WHAT YOU WILL DO → Update the entries starting at the line containing "The width and" and ending at the end of the entries, replacing "magnifier icon" with "search icon" and leaving everything else unchanged. Return only those lines, without the pictures.

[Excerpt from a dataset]
--- BEGIN ---

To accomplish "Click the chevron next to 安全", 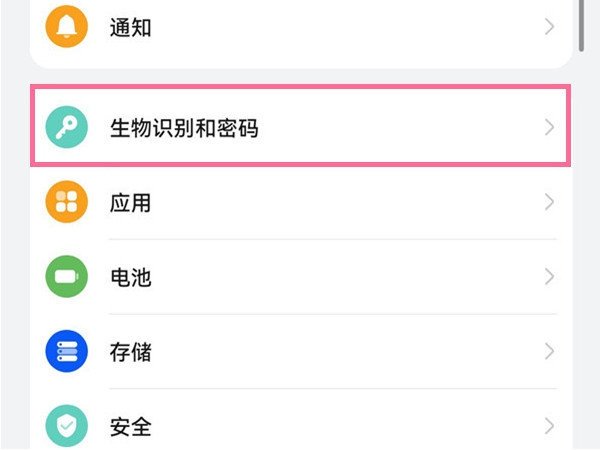I will [549, 427].
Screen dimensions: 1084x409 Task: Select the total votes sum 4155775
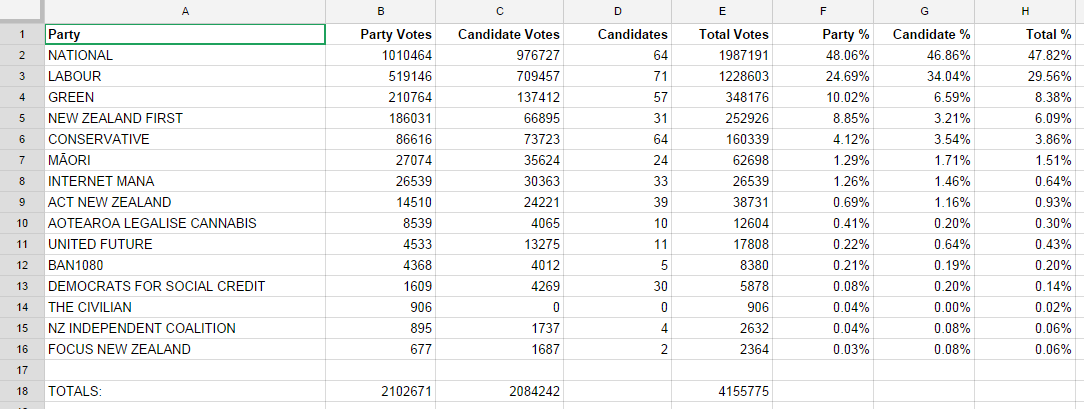tap(723, 392)
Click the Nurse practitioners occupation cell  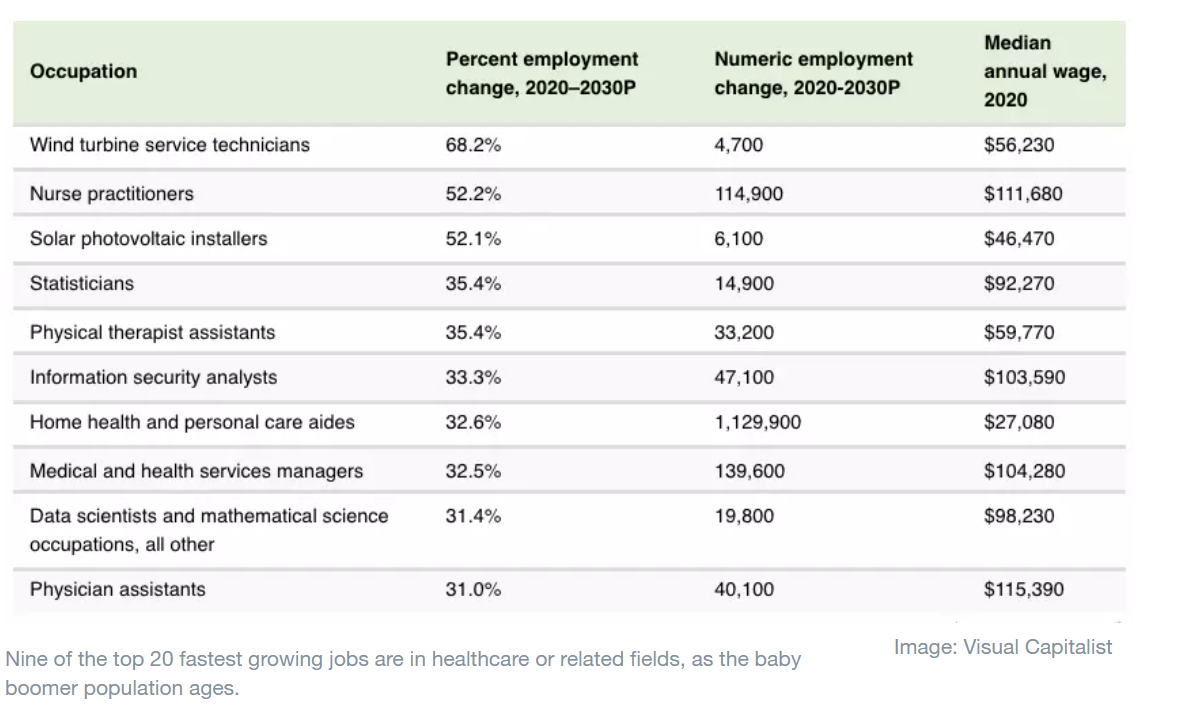[112, 194]
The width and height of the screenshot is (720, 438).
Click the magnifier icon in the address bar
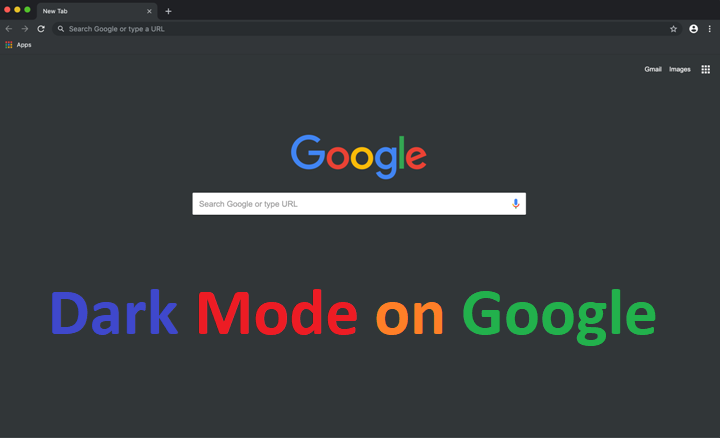pos(61,29)
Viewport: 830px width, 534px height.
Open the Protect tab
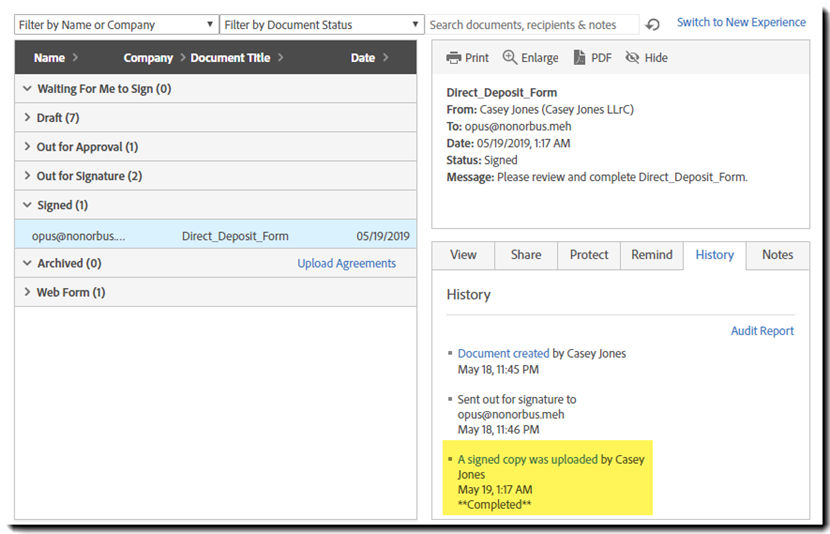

--- END ---

THE COMPLETED TASK →
The width and height of the screenshot is (720, 438).
Click the search icon in the address bar
pos(61,29)
Viewport: 830px width, 534px height.
Open the Protect tab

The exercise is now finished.